A major aspect of the Square Kilometre Array project will be the computing infrastructure and processing power utilised to gather data from the arrays and analyse it. Multi-core processor computers employing parallel programming software will be used to undertake the numerous simultaneous equatations required to process the vast amounts of data in a timely fashion. Hence, IT vendors are heavily involved in the SKA project.

James Reinders, Director of Software, engineer and parallel computing expert, Intel comments:

“With the Square Kilometre Array, a fire hose doesn’t begin to describe how much data comes out of an antenna. Parallelism is the only way we can handle the deluge of data.

You use computers to sift through it, to try and find interesting data for humans to interact with and see if they discover something new. The same thing is true of the Large Hadron Collider in Europe. That thing creates a huge amount of data, most of it is completely useless because it is just space. Its where the interactions [between particles] happen that you want to study.

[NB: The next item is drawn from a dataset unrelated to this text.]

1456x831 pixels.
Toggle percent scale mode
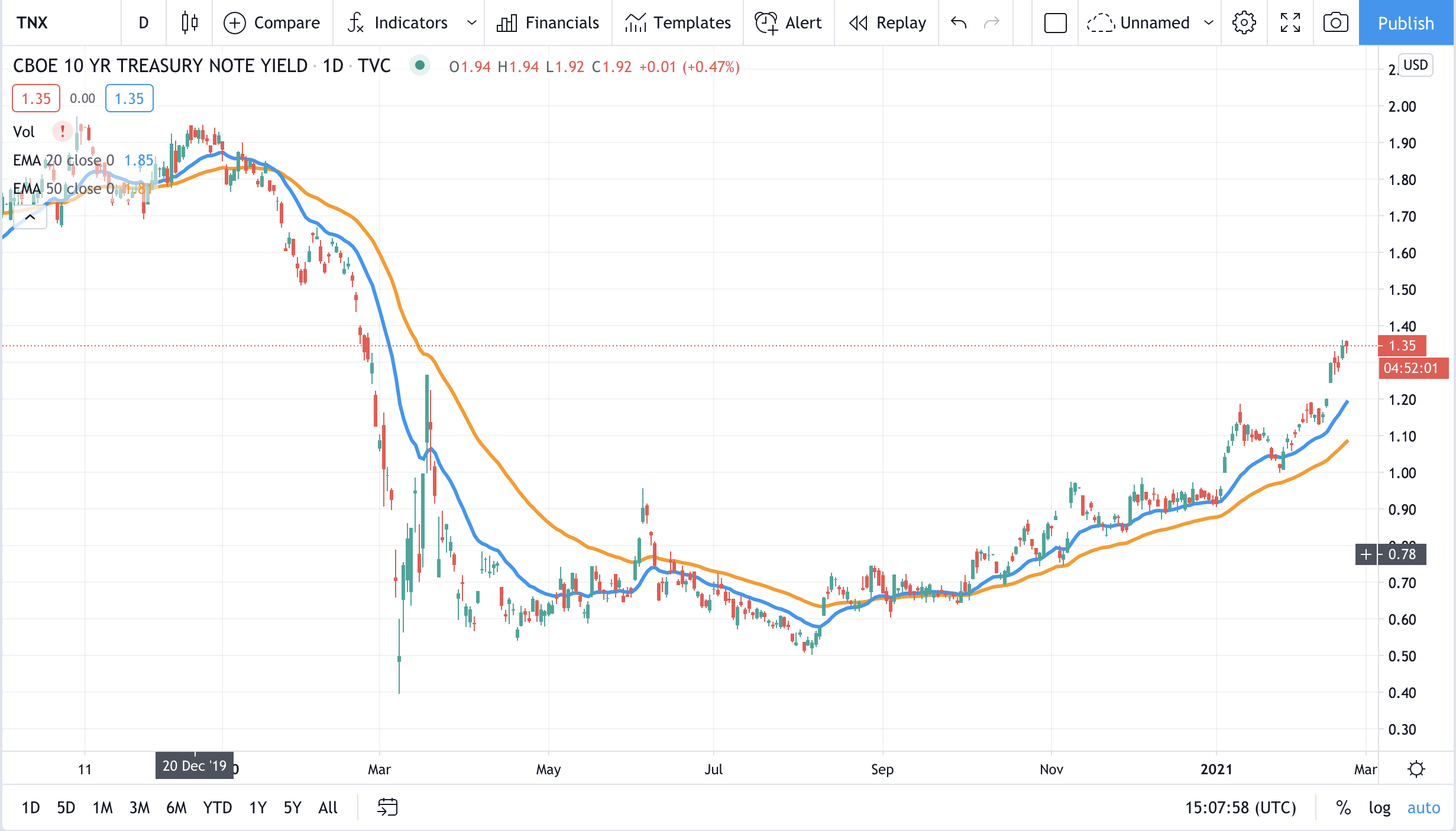(x=1343, y=807)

“Some people involved with SKA say it’s [data requirements] will eclipse everything else. Which statistic do you want to measure? If you start with the data flowing off the array, the fire hose may have more zeros in it that anything else.

“The array is so huge it is collecting an immense amount of data and data is hitting the array 24-7, you don’t turn the universe off.

“It’s not too hard to understand the benefits to big science.Weather predictions, climate prediction, drug interactions at a molecular level, viruses. There are scientists that know what the problems are that you need to solve mathematically. The problem is we are off four or five orders of magnitude the computing power the planet has to do these sorts of problems. It’s amazing to me we can start to describe the problems and in a sense if we had the computer power we could solve these problems – or at least we think we can.”